VA offices in different regions are responsible for making the decisions on whether to approve PTSD claims. Different VA offices see a significantly smaller number of sexual trauma-related PTSD claims than combat-related PTSD claims. In certain parts of California and Tennessee, the number of sexual trauma claims that were approved went up in 2012. Regional offices in other states, such as Michigan and Minnesota, have seen lower approval rates.
In the military, sexual trauma is defined as sexual activity between two or more people where one individual is forced to perform sexual acts against his or her will.

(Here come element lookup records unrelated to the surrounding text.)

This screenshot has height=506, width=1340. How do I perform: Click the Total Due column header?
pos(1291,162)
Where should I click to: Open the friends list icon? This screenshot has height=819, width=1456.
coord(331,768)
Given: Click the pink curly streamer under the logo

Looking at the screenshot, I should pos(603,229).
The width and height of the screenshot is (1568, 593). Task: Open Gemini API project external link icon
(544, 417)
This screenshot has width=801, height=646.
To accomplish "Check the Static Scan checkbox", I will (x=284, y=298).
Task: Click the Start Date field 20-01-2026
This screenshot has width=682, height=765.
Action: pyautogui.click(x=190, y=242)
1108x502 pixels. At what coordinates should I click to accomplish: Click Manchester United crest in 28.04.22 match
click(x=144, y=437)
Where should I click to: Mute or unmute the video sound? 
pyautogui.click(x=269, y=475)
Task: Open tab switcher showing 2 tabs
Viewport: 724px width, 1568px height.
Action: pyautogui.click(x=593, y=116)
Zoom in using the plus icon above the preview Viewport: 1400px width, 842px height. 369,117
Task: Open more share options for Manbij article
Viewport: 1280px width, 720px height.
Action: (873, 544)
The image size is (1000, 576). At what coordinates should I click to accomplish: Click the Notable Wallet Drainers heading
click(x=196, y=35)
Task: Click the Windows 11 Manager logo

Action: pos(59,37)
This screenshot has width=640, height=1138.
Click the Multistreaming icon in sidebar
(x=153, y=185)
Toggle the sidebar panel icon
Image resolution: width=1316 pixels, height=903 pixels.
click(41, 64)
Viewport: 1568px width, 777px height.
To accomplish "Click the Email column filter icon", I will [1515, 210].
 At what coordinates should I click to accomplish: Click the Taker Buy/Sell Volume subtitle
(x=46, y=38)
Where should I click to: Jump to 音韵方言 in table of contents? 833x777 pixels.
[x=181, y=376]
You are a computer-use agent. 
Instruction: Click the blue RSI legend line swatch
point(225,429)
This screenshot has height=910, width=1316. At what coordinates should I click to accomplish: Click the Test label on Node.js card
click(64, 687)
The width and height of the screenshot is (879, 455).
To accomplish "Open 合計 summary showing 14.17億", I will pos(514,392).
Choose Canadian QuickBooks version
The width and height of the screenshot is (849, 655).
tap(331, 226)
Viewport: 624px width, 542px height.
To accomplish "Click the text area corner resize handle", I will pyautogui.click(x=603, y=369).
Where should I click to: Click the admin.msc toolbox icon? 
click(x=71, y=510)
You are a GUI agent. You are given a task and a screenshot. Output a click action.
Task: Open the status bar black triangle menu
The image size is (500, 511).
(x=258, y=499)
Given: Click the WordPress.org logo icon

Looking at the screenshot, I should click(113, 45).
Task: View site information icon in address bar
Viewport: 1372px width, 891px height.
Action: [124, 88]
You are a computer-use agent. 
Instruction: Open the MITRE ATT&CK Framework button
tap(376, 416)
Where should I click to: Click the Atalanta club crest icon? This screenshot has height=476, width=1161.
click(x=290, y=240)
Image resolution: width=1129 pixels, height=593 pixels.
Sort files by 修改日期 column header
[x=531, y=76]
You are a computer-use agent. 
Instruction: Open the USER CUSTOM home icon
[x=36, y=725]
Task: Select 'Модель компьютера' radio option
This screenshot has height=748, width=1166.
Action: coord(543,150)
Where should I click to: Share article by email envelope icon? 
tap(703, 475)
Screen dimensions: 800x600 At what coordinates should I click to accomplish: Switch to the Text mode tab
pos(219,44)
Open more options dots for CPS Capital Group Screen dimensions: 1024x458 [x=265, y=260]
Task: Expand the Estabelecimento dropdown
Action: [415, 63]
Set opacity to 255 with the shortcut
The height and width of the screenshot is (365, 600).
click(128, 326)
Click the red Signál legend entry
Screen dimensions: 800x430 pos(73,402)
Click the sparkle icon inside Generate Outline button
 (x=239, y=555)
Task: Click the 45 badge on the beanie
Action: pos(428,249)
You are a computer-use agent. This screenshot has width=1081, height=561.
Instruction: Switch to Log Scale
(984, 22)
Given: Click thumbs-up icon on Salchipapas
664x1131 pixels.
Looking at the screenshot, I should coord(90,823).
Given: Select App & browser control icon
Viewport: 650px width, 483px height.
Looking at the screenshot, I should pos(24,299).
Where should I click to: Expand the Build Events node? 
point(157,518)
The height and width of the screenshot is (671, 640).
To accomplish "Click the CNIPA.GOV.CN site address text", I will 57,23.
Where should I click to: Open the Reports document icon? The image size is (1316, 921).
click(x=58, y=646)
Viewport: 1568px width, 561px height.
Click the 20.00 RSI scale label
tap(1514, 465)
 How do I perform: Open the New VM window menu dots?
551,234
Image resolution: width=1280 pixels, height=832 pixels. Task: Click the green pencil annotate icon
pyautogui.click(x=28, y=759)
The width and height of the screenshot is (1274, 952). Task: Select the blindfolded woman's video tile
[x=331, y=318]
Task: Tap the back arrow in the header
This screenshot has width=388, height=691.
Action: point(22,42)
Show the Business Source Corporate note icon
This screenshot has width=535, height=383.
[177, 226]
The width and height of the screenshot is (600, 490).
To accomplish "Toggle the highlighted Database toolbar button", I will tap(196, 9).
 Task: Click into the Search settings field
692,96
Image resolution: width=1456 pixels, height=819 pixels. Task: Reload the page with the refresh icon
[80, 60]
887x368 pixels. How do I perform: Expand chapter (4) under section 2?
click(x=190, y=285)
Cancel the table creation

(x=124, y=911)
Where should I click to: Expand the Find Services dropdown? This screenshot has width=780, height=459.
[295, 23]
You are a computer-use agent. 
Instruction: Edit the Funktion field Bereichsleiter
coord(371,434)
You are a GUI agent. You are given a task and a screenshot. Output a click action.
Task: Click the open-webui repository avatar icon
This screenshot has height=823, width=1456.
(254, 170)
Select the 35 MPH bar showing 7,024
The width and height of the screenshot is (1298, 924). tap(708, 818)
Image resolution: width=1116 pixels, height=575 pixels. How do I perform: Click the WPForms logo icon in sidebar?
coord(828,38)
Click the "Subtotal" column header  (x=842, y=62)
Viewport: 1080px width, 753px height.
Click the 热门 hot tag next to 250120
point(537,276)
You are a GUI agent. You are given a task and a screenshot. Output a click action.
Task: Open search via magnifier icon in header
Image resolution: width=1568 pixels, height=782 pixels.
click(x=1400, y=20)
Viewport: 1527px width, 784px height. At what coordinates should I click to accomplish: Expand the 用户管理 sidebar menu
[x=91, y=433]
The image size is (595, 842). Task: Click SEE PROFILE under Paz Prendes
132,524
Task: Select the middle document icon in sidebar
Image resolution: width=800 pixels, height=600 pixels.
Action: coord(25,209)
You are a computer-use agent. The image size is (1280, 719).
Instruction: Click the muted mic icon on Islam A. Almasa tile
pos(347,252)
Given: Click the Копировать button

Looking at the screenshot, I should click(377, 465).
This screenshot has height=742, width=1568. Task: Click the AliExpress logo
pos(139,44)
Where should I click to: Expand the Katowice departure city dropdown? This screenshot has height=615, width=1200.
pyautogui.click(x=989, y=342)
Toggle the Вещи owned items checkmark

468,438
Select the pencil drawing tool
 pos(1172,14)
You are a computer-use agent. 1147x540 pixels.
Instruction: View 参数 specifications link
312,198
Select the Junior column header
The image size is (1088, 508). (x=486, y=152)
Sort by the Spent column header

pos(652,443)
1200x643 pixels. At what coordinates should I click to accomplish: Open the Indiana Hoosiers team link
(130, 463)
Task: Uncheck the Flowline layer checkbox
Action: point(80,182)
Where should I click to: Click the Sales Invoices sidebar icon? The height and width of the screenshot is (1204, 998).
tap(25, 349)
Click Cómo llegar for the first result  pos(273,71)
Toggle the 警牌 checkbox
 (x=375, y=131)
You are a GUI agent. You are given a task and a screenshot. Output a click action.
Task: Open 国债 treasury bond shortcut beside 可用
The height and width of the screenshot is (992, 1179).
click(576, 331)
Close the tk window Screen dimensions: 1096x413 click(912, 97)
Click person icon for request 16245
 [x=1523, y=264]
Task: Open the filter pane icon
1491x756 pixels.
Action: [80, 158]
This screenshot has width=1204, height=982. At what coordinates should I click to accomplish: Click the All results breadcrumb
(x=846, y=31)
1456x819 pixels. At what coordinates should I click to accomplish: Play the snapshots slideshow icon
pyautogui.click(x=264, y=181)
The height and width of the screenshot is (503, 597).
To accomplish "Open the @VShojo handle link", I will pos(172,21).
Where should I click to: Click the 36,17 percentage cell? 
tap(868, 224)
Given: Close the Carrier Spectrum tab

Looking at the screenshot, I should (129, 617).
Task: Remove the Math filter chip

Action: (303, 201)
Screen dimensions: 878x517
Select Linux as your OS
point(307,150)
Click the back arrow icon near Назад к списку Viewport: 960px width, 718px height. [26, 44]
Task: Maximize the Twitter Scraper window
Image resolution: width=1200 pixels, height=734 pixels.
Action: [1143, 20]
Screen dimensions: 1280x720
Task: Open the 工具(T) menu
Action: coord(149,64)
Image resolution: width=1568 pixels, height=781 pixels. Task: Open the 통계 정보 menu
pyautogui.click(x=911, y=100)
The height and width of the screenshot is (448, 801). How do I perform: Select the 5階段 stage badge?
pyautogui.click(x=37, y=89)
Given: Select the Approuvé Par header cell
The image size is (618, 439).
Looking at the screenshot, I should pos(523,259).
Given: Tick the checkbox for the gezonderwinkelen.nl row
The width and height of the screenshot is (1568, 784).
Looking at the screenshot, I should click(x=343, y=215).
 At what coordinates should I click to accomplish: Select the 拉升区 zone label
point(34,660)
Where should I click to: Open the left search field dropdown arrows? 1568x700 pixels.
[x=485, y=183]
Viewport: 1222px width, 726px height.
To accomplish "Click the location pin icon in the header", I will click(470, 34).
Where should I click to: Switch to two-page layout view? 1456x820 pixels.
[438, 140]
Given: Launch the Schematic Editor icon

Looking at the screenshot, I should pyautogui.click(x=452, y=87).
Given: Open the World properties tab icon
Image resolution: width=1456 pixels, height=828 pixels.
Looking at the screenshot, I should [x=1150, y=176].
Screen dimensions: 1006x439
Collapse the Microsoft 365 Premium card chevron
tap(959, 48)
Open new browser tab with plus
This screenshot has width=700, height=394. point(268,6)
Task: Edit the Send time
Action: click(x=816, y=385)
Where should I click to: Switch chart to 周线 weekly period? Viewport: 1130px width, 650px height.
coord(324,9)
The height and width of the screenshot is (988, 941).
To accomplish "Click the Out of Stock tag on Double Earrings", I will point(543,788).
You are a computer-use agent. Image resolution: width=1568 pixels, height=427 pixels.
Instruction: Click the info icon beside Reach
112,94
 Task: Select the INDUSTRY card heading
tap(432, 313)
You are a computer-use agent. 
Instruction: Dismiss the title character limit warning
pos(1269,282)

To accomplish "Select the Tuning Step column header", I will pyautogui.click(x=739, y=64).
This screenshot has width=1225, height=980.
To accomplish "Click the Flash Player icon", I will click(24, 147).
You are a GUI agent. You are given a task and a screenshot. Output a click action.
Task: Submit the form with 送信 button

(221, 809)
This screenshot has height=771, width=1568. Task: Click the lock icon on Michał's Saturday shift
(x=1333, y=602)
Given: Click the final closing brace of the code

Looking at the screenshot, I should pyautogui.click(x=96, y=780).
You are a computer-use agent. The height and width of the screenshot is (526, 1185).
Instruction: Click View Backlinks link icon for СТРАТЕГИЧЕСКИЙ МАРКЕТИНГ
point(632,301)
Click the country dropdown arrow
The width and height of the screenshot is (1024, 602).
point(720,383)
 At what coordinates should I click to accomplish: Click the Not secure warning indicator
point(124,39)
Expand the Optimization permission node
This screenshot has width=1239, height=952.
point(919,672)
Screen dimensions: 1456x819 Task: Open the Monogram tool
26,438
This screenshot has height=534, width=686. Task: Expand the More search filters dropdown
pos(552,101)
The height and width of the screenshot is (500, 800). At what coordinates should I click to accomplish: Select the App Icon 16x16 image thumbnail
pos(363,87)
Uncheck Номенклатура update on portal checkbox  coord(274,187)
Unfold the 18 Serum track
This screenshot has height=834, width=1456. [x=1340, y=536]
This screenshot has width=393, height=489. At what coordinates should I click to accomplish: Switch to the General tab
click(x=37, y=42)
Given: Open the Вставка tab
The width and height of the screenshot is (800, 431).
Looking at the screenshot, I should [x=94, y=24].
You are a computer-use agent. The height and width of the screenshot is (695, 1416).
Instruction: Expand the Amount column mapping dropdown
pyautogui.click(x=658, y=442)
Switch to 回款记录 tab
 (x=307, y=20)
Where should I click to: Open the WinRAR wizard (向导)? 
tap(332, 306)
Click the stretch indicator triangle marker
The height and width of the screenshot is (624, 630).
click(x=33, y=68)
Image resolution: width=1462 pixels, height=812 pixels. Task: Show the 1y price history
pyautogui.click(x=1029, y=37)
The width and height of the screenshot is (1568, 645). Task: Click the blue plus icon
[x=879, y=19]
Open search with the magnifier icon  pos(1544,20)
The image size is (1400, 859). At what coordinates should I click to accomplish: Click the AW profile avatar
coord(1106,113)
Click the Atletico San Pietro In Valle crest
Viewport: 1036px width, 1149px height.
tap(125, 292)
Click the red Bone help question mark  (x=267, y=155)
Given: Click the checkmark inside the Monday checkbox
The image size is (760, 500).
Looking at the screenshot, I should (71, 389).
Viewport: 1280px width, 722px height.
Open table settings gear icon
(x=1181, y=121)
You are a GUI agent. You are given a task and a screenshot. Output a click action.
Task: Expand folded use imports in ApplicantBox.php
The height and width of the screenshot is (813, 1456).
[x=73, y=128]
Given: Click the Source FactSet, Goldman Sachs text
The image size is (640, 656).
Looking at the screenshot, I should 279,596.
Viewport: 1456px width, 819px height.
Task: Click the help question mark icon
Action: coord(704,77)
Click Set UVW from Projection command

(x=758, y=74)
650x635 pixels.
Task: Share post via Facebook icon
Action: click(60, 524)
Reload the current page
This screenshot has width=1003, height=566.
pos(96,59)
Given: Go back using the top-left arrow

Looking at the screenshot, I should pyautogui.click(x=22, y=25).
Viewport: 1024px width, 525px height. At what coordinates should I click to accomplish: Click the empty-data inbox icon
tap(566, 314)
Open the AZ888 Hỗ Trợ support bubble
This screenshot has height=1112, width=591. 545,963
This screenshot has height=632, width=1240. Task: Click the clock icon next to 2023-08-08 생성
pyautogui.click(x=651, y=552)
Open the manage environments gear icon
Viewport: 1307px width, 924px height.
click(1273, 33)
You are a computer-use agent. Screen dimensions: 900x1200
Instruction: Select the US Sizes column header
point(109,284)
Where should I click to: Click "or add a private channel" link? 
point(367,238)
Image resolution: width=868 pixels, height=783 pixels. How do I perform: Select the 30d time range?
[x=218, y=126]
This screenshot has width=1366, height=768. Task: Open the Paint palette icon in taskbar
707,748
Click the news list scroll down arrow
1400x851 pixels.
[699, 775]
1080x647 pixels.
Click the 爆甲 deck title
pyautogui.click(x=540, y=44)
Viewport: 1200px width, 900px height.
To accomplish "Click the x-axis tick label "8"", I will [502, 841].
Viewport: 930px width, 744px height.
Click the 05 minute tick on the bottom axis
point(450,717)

When making claims of personal or sexual trauma, claimants often have to provide information on how the sexual or physical assault or domestic battery resulted in physical, mental or emotional harm.
VA offices often investigate a PTSD claim based on sexual or personal trauma by looking into soldier’s record, history of duty assignments, counseling records and any documents related to the time that he or she served in the U.S. Army, Navy, Marines, Coast or National Guard or Air Force. They also look into hospital and police records related to the event and require the claimant to get a medical exam to prove the claim.